The coronavirus caused schools to close in Henrico County and education to be hastily revamped into an online model. But for three high schools — Deep Run, Glen Allen and Mills Godwin — there’s a small silver lining. Their artificial turf football fields will be completed ahead of schedule.
Building a new football field at a high school typically requires stopping work each morning as students enter the building and again each afternoon as they depart. At Deep Run, entrance to the construction site runs through the student parking lot. At Godwin, construction trucks and material sit where students typically park their cars.
But because schools have been more or less empty since mid-March, the AstroTurf-contracted crews continued uninterrupted, allowing the fields to be finished quicker.

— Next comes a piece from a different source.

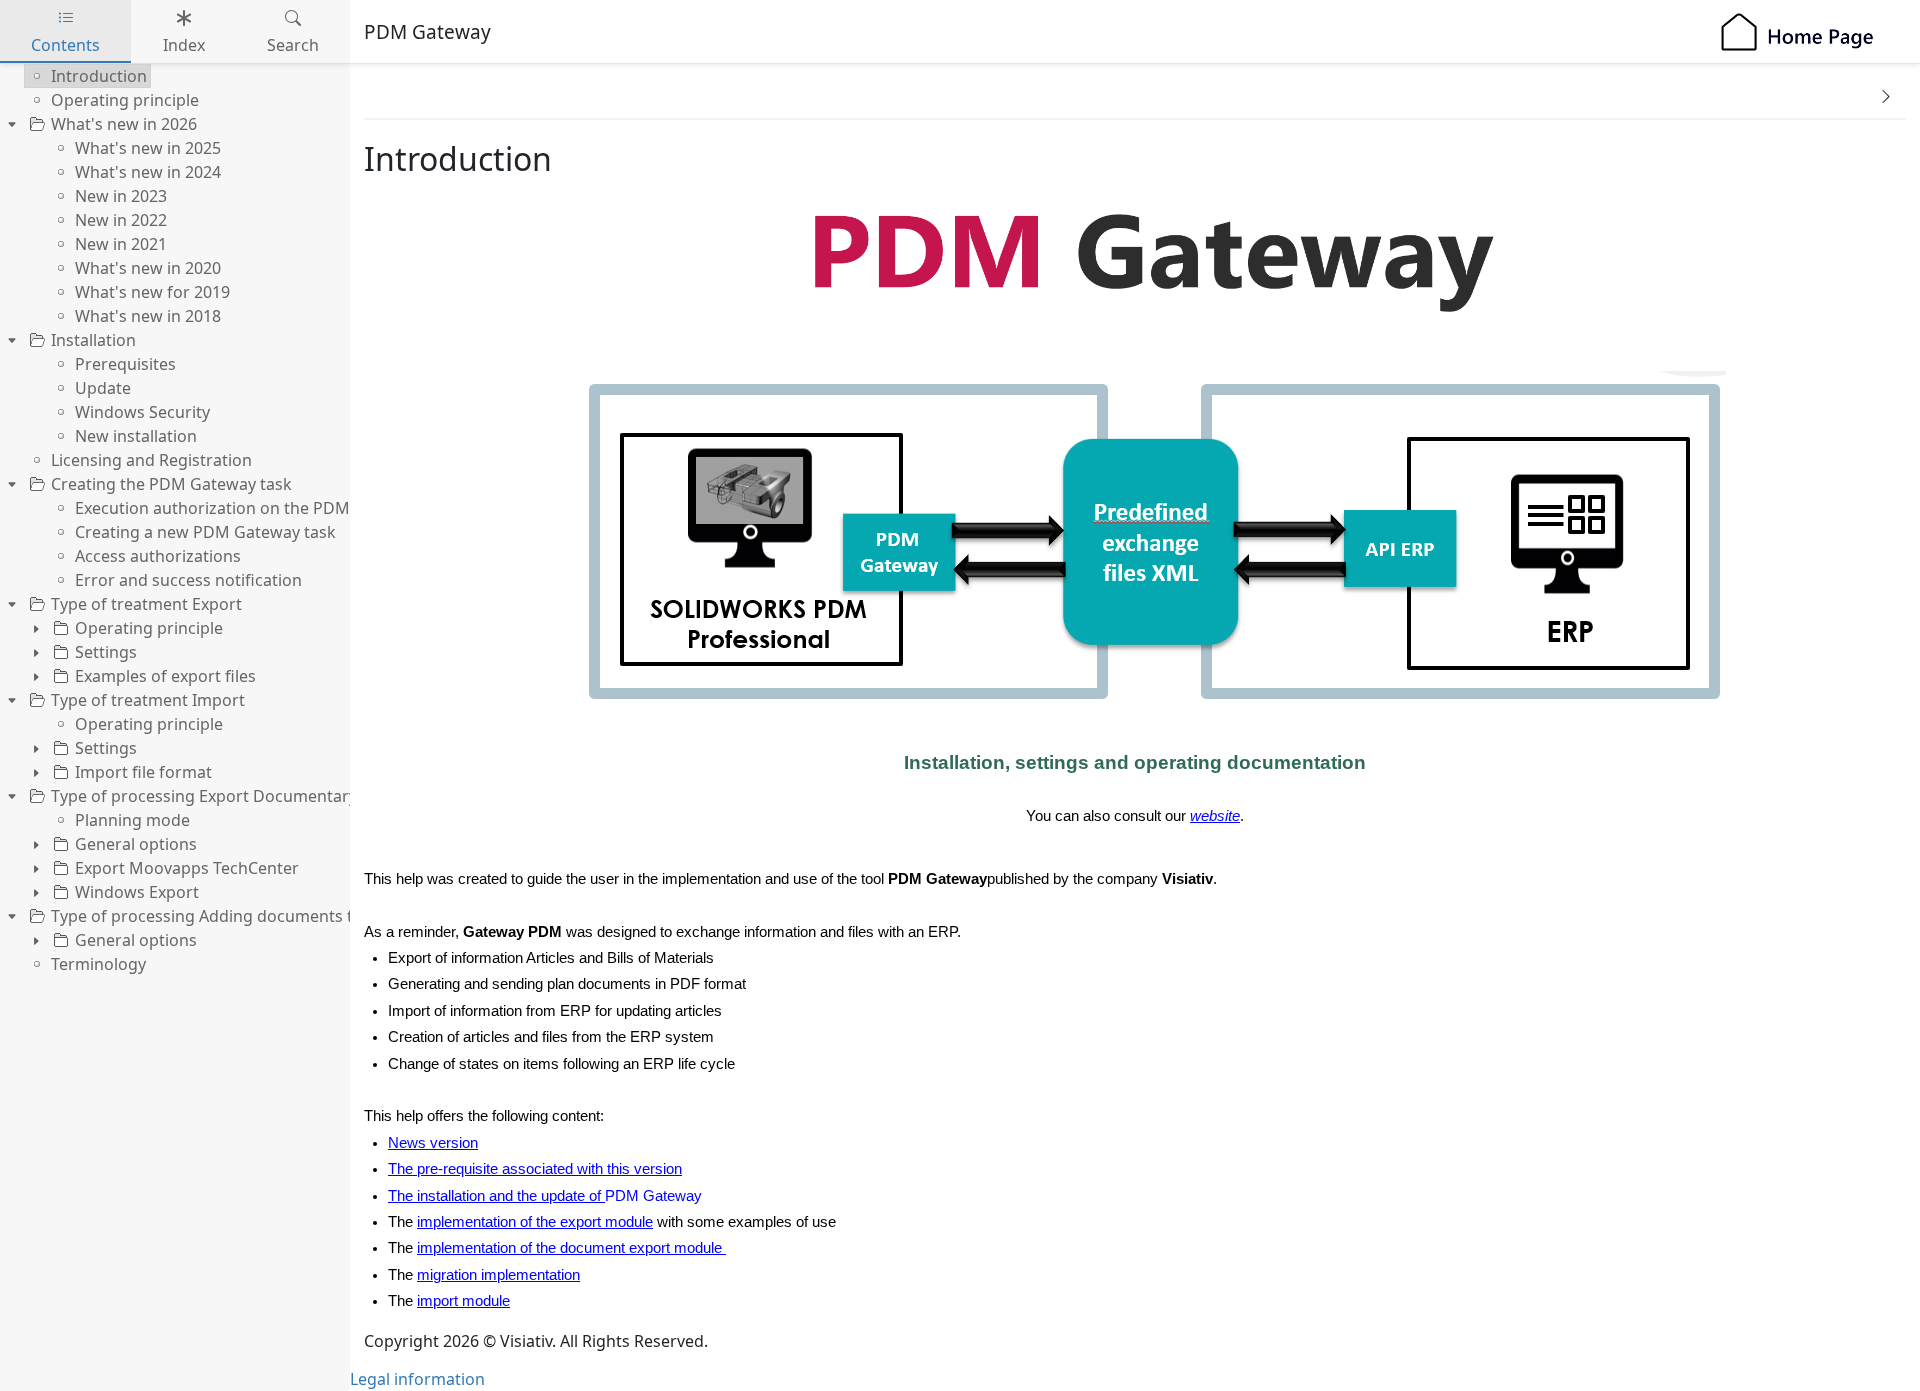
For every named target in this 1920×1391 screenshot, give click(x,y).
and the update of (545, 1196)
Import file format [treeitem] (143, 772)
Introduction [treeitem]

Construction at the three schools is expected to wrap up in early August, said Neil Luther, Henrico County’s director of recreation and parks. In past projects, the fields were ready by the time the season began in late August, but the new rubber tracks weren’t finished until September.
“School being out was certainly not in the plans, but overall, we were better prepared to do this,” Luther said.
After the track is paved, the surface must cure, or cool, for 30 days before the rubber can be applied. Work crews have done a better job fitting that 30-day gap into the construction schedule.
While the football fields are just about ready to be played on, there’s just one problem. The football teams aren’t ready. Henrico County Public Schools is planning a proposal for how its teams can safely return to practice. After the Virginia Department of Education approves that proposal, teams can begin summer practice.
Dinwiddie began practice already, and other districts expect to begin in the next three weeks.
Last year, when Glen Allen had a natural grass field, coach Perry Jones would spend an hour each Thursday night painting the lines. With a turf field, that’s one hour he gets back each week. He said his players are excited for the new surface.
“Something new is going to get the guys excited to play on Friday night,” he said.
In 2016, Henrico voters approved an $87.1 million bond referendum to improve recreation and parks in the county. Of that total figure, $12.5 million was allotted for a turf football field to be built at each of the county’s nine high schools.
Turf holds up longer than natural grass. For many high schools, their fields are reduced to muddy patches of brown grass by mid-November. Because turf needs no recovery time, it can be used by outside clubs when it’s not in use by school teams.
It handles rain better, too. Turf fields are designed to drain so quickly that as soon as a storm concludes, the surface is dry and playable.
There is a drawback to artificial turf, some players say. It’s not as soft as natural grass, so many players cover their elbows and knees in tape to prevent scratches.
Douglas Freeman, Hermitage and Varina received their fields in 2018, followed by Henrico in 2019. Highland Springs is scheduled to get its new field in 2021, along with a new school building. J.R. Tucker, whose new school building is also scheduled to open in 2021, will receive its turf field in 2022.
Freeman, Hermitage, Varina, Deep Run, Glen Allen and Godwin have AstroTurf brand fields. Henrico’s field was made by Shaw Sports Turf.
Collegiate, St. Christopher’s, St. Catherine’s, St. Gertrude and Huguenot have artificial fields, too.